The second annual EAST Partnership conference has ended, and I'm not too sad.

It's essentially an exhausting run where 10 select students get to display their projects for the year, with one being selected to represent the school. My school's project covered something of a "Smart House" for Habitat for Humanity, but wasn't presented all that well.

The day started with a bit of "abuse" of our equipment (dvd laptop + projector = mini-theater), and watched the first half of The Matrix before the conference began officially at 9:00. We ended the day the same way, only we got to where they have to go back and get Morpheus, and we had to stop.
This year was unusual, because in one year the conference almost doubled in size, expanding from about 50 schools last year to 98 this year. Most of the schools are from Arkansas, with a few from Alabama, Louisiana, the Chicago area, and 3 schools from Hawaii.

Projects were judged and awards were given out yesterday. I can't remember the exact winners(I was way too tired to care at that point), but I do know the prize was a plaque and a nice shiny new Dell laptop.

Oddly enough, as impressive as the conference is (booths filled with computer equipment, touting software ranging from microstation to Softimage 3D), it's a little subjective as to what is impressive. One class wrote a TCP/IP chat program in VB. Whoopee. I built one during the summer at work. Logged on to IRC with it too. Then Avid Software was there too, with their latest machine built for them by IBM. Nice machine, but our p2-300 with Ultra160 LVD SCSI matches it frame for frame, only we use Adobe Premiere (and their machine is a p3-933 with 128MB of RDRAM).

That reminds me. I swear that every booth looked like a freaking TRADE SHOW. Every presentation and booth listed EVERY peice of software they used, from Microsoft Word to the latest high-end peice of 3D wizardry that cost them $18k. Had Microsoft been paid $1 for each time they were mentioned, they'd easily have made $100k+. That brings on the subject of another rant.
Rant ahead.
I'm serious.
Turn back now.
Alright, you asked for it...
It's WAY TOO MICROSOFT ORIENTED. In webpages, everything is done towards IE. Everything is done using NT/2K Server. Everything is done with VB/MSVC++. Only ONE person there I saw was using anything but, and they were using Borland C++ 4.5 and the DOS IDE. And as far as I know, my lab is the only one with a non-windows box.
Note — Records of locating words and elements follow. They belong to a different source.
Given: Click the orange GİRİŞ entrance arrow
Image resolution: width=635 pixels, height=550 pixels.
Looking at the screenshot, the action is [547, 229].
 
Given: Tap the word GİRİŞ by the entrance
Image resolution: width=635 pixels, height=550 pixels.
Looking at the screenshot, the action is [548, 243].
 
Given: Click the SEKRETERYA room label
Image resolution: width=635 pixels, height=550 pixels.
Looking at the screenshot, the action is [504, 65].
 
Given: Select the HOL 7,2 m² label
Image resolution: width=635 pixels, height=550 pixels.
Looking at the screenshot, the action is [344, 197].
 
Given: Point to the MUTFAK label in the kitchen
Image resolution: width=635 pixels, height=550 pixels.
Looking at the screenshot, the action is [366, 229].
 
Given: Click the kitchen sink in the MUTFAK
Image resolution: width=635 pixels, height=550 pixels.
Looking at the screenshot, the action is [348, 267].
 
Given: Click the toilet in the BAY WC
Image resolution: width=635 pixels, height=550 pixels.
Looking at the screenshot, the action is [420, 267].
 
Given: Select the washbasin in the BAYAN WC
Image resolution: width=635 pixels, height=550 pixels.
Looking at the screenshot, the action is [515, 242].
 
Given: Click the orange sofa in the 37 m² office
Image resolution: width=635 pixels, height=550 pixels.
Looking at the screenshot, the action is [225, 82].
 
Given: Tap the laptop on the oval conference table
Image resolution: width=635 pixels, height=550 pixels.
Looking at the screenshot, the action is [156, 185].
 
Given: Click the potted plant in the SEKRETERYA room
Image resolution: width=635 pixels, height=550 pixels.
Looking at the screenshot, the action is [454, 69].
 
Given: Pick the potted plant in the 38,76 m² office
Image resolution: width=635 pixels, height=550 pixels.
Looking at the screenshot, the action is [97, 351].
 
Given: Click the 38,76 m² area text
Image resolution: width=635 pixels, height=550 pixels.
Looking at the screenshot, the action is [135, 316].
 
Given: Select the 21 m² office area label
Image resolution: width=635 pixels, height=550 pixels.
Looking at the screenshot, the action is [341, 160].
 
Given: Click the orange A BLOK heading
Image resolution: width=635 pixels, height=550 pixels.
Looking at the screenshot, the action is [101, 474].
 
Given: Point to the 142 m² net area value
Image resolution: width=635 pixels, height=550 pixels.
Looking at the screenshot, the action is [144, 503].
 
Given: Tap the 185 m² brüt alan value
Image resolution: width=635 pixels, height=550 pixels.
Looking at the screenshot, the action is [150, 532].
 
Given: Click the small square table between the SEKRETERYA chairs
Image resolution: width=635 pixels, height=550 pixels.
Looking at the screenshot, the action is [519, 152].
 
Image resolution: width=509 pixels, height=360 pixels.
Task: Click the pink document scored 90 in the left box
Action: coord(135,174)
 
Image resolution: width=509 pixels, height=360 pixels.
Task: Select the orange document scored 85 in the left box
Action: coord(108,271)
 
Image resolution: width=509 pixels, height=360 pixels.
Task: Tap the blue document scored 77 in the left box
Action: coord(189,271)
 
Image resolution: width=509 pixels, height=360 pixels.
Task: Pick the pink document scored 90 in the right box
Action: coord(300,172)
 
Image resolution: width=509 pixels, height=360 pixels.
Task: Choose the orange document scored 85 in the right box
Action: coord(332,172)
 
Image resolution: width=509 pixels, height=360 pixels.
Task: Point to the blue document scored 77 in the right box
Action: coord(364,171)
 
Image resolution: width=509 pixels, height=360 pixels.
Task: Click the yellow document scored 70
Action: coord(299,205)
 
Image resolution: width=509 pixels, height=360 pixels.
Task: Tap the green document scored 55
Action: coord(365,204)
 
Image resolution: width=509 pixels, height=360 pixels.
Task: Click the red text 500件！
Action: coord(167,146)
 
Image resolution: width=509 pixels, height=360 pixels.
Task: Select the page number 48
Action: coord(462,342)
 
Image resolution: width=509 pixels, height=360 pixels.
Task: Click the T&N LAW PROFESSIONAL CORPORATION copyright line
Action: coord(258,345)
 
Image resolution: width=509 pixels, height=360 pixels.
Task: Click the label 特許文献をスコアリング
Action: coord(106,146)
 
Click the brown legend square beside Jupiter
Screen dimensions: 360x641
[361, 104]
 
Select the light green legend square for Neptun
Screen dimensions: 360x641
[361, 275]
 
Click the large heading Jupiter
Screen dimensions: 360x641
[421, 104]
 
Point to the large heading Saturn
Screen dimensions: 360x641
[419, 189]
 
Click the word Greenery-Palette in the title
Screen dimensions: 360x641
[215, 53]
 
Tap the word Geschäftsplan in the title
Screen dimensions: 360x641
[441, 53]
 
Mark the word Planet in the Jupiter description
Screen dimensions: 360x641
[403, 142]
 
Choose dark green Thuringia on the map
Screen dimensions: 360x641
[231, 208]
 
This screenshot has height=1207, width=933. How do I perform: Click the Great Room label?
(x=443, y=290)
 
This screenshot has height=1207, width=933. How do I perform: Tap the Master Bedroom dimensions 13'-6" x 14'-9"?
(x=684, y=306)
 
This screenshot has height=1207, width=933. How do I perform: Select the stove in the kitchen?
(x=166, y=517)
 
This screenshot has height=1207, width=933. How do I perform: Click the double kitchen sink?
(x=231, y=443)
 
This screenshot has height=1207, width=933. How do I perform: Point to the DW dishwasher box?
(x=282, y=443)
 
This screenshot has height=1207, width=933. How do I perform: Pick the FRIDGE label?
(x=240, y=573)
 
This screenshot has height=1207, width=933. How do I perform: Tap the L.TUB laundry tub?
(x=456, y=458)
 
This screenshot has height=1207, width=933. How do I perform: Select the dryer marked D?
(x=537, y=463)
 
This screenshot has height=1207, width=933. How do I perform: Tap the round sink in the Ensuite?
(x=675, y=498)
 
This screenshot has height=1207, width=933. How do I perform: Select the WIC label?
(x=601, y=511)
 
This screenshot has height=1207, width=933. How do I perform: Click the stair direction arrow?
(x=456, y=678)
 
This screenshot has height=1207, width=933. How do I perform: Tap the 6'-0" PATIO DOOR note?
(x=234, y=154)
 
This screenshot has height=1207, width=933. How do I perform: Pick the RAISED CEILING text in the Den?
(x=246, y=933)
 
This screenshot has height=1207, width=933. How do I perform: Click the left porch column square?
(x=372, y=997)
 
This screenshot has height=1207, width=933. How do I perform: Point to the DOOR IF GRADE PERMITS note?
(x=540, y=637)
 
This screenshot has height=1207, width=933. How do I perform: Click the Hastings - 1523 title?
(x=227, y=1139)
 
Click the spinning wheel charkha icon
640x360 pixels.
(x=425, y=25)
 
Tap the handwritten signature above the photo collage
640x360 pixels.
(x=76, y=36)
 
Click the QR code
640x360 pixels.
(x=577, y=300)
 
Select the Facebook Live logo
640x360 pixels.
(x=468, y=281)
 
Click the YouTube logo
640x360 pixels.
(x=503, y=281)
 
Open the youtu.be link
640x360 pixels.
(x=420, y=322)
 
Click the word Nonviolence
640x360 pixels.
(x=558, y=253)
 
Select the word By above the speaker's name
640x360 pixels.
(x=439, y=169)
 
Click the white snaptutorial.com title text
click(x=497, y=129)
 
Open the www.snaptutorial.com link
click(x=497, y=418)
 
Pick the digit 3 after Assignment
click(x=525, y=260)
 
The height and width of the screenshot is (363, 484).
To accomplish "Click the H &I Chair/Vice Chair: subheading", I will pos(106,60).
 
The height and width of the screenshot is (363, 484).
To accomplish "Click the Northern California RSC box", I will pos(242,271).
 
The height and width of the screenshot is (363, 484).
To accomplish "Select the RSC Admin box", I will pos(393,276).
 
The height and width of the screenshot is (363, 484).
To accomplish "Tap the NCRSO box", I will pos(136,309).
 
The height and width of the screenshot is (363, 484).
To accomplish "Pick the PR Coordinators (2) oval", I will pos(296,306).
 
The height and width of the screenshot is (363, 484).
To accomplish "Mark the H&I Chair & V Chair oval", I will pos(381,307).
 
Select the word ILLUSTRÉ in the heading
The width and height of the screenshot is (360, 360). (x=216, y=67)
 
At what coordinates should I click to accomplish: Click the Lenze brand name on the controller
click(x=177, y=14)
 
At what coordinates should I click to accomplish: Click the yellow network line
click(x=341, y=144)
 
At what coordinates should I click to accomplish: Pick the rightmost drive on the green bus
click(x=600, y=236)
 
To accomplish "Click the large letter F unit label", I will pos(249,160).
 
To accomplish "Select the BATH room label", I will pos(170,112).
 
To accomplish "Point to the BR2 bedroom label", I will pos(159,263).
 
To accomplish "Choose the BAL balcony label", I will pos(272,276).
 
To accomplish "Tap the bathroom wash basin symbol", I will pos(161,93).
I was tempted to go up to the all-around-NT guy (he's big among the EAST group, he had a fit when he found out our lab was running a linux box), and say "My Linux box says 'Hi'"

Not only that, but some EAST student from the previous year, whom I had met and was pretty cool with, told me one thing as I started to talk with him. "Linux Sucks."

BOFFO! And he's supposed to be a representative for the highly technical half of one of the state colleges.

Personally, I hate NT. It's a bit of a headache to manage at times (we have rebuilding a machine down to an art using Norton Ghost), and tends to be inflexible. 2K I respect more, but it's still not something I like totally. But when people are often actively deferred from using something else because they WANT to try it, and maybe develop something incredible with it (use of non-ms OSes is often actively discouraged on the list serve).

The ideas, and reasoning behind the "East Initiative" are good, and for the most part respectable, but I think that it needs a major overhaul in attitude and administration, and cover more than just windows-based stuff.